[Biopython-dev] Statistics in population genetics module - Part I

Fri Oct 31 10:03:28 UTC 2008

On Fri, Oct 31, 2008 at 2:18 AM, Bruce Southey <bsouthey at gmail.com> wrote:
> Can you please be more specific especially in terms of:
> What statistics do you want to compute?
> What type of data ?
>
> Obviously these are rather interdependent.

I want a framework that can accommodate all statistics and all types
of data (this will be subject of my next email). I personally am
concerned for now with F statistics, allelic diversity, expected
heterosigosity and such . I.e., frequency based statistics. To put it
in another way: marker-independent. A great deal of studies in
population genetics is actually frequency based. But, I don't want a
particular view of the world (mine or other) to dictate the end
result.
My expectation is that, in a few weeks the statistics above will be in
biopython (they are already implemented in functioning code) but that
that doesn't impair the ability to continue in other directions
(marker-dependent statistics, genome-wide statistics).

> In my experience, the statistic and the data type really dictate how
> to proceed. Typically you start with pedigree and data files then add
> more files for genetic markers (often chromosome specific) etc. Each
> requires a specific format and appropriate links between them. Again
> this really depends on what you want to calculate and how you do it.

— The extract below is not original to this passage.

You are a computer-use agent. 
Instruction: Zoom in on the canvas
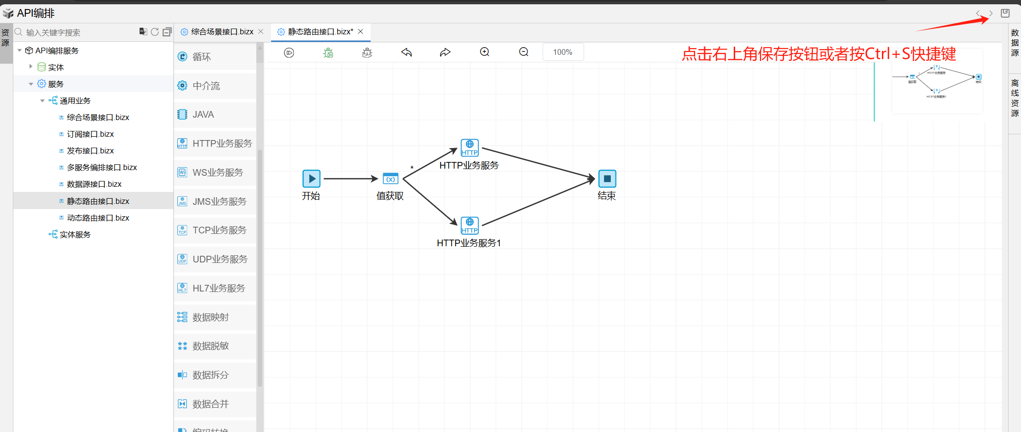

I think the key point is precisely that diversity of statistics and
data types, and how the drive the whole thing. I also have found that
different people do completely different things. From people working
with humans with lots of data and money, to people with model species,
to people working in conservation of endangered species. Some people
have thousands of markers and lots of individuals others have 10
individuals and 20 markers ("poor-man" markers like microsatellites).
Not to talk about population and landscape genetics statistics. Or
hierarchical population structure. Not to talk about new sequencing
methods and the creative uses that we are starting to see with them.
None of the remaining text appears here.